Human neuronal nicotinic receptors
1997, Progress in NeurobiologyNicotine is a very widely used drug of abuse, which exerts a number of neurovegetative, behavioural and psychological effects by interacting with neuronal nicotinic acetylcholine receptors (NAChRs). These receptors are distributed widely in human brain and ganglia, and form a family of ACh-gated ion channels of different subtypes, each of which has a specific pharmacology and physiology.
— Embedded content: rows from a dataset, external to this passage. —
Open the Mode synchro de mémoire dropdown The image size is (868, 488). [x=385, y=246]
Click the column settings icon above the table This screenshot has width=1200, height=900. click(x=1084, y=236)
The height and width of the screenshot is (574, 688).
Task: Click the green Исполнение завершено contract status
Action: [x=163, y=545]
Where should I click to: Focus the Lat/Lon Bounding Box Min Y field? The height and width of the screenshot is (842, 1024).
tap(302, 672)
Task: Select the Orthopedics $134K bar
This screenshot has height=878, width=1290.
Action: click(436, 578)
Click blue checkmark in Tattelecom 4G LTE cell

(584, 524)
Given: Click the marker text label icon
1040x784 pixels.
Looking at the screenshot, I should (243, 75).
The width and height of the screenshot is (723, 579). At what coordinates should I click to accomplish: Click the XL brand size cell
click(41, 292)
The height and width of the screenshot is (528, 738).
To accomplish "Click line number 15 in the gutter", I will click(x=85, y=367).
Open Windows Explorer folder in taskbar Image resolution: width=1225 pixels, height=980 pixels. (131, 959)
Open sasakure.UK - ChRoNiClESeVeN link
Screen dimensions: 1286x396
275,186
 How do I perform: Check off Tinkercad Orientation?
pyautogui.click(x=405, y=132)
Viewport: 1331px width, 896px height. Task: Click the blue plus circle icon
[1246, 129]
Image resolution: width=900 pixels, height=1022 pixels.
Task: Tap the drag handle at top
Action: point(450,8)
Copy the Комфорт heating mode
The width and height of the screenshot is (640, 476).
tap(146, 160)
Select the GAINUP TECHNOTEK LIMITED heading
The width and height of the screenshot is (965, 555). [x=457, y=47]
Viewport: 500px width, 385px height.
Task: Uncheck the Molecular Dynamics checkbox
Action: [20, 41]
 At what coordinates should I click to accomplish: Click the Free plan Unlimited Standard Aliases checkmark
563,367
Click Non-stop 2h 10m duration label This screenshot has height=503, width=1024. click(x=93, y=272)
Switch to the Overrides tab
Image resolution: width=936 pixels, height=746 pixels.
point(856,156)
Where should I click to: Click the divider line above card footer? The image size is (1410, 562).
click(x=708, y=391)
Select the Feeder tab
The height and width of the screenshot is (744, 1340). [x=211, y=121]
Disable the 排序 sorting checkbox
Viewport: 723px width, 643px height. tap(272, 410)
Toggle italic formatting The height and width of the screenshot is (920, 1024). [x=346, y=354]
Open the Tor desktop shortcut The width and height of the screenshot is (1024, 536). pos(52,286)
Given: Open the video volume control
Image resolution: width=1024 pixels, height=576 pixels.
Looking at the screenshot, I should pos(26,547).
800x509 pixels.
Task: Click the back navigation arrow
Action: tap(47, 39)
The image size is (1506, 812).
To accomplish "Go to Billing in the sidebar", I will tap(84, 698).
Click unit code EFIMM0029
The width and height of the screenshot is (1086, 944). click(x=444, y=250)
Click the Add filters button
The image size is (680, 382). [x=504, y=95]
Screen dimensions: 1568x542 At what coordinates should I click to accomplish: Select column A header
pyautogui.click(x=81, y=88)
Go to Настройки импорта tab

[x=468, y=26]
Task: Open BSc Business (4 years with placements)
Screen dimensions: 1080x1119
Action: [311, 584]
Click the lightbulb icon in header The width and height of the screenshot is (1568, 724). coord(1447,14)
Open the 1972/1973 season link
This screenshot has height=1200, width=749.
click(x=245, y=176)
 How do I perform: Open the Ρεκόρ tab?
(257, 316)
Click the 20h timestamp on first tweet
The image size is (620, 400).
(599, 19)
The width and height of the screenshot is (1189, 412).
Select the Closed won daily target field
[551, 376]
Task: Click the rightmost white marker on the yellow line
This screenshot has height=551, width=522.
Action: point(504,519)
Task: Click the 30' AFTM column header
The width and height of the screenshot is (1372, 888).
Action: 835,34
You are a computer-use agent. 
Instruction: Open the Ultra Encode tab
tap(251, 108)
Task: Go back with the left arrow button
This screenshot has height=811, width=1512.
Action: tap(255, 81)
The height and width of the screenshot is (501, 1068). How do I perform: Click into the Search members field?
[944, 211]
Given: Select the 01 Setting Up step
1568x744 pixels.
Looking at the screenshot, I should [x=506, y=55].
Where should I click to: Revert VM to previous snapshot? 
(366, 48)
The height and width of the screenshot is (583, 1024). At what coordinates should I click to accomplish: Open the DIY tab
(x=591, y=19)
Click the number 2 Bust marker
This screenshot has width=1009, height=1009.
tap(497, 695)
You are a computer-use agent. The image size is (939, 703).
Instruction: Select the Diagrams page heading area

As human NAChRs have been implicated in a number of human central nervous system disorders (including the neurodegenerative Alzheimer's disease, schizophrenia and epilepsy), they are suitable potential targets for rational drug therapy.
Much of our current knowledge about the structure and function of NAChRs comes from studies carried out in other species, such as rodents and chicks, and information concerning human nicotinic receptors is still incomplete and scattered in the literature. Nevertheless, it is already evident that there are a number of differences in the anatomical distribution, physiology, pharmacology, and expression regulation of certain subtypes between the nicotinic systems of humans and other species.
This review will attempt to survey the major achievements reached in the study of the structure and function of NAChRs by examining the molecular basis of their functional diversity viewed mainly from pharmacological and biochemical perspectives. It will also summarize our current knowledge concerning the structure and function of the NAChRs expressed by other species, and the newly discovered drugs used to classify their numerous subtypes. Finally, the role of NAChRs in behaviour and pathology will be considered.